RD: I am extremely fortunate to have known personally almost all the personalities in the book who were on campus during the more than 47 years that I worked in Nassau Hall, so to manage the size of the dinner party I will exclude those I already know from my invitation list, recognizing that in doing so I limit the capacity for diversity around the table. I knew Harold Dodds and worked for his five successors as president; I also worked closely with such other Nassau Hall denizens as Neil Rudenstine ’56, Ruth Simmons, and Fred Fox ’39; with long-time colleague Nancy Malkiel; with my thesis adviser Stan Kelley; and with my friends Carl Fields and Bob Rivers ’53.
While most of the portraits in the Faculty Room of Nassau Hall are of Princeton presidents, there are two portraits of alumni who did not serve in that role, James Madison 1771 and Benjamin Rush 1760—each leaves a remarkable legacy in the country and at Princeton, so I begin with them. (I’m tempted to include Aaron Burr, Jr. 1772 as another attendee from the 18th century, but perhaps that should be a private conversation rather than one around a dinner table.) Let me then add another dozen guests, as follows: from the 19th century, Joseph Henry and James and Isabella McCosh, along with Betsey Stockton, James Collins Johnson, and Pedro Rioseco 1888. From the early 20th century, Beatrix Farrand, Oswald Veblen, Albert Einstein, Alan Turing *38, John Howard ’47 (whom I did get to meet briefly during Princeton’s 250th celebration), and Adlai Stevenson 1922.

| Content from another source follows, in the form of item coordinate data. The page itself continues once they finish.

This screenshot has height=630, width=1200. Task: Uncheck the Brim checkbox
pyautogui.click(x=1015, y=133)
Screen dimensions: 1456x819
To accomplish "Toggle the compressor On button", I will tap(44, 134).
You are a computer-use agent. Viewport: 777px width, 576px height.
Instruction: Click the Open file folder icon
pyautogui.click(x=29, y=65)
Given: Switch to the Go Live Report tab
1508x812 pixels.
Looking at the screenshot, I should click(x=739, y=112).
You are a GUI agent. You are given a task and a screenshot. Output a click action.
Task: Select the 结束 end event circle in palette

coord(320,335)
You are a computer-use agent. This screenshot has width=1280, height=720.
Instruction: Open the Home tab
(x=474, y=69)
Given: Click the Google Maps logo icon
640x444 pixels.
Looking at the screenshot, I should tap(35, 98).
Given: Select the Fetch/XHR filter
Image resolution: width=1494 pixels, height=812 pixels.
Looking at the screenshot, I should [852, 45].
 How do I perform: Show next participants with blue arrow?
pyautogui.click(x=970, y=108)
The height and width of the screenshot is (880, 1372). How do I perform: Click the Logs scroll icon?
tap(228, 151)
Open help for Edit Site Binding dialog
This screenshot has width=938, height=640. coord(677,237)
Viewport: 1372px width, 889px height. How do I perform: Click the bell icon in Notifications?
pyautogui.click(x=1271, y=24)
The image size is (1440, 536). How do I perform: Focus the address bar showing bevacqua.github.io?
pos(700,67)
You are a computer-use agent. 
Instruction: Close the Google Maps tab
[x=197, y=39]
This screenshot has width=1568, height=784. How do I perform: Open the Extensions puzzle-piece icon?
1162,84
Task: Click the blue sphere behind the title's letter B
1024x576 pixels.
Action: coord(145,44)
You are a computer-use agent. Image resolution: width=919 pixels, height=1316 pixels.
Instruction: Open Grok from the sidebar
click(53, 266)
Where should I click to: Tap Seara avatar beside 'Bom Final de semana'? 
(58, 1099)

That sounds like a formidable dinner party.
Robert K. Durkee served as Princeton’s vice president for public affairs from 1978 to 2018 and as vice president and secretary from 2004 to 2019. As a Princeton undergraduate during the campus upheavals of the late 1960s, he was an award-winning reporter and editor-in-chief at the Daily Princetonian and a columnist for the Princeton Alumni Weekly.
Christopher Lapinski is the former Art & Design Coordinator for the Creative Media Lab at Princeton University Press. He currently teaches middle school English at Buckingham Friends School in Lahaska, PA.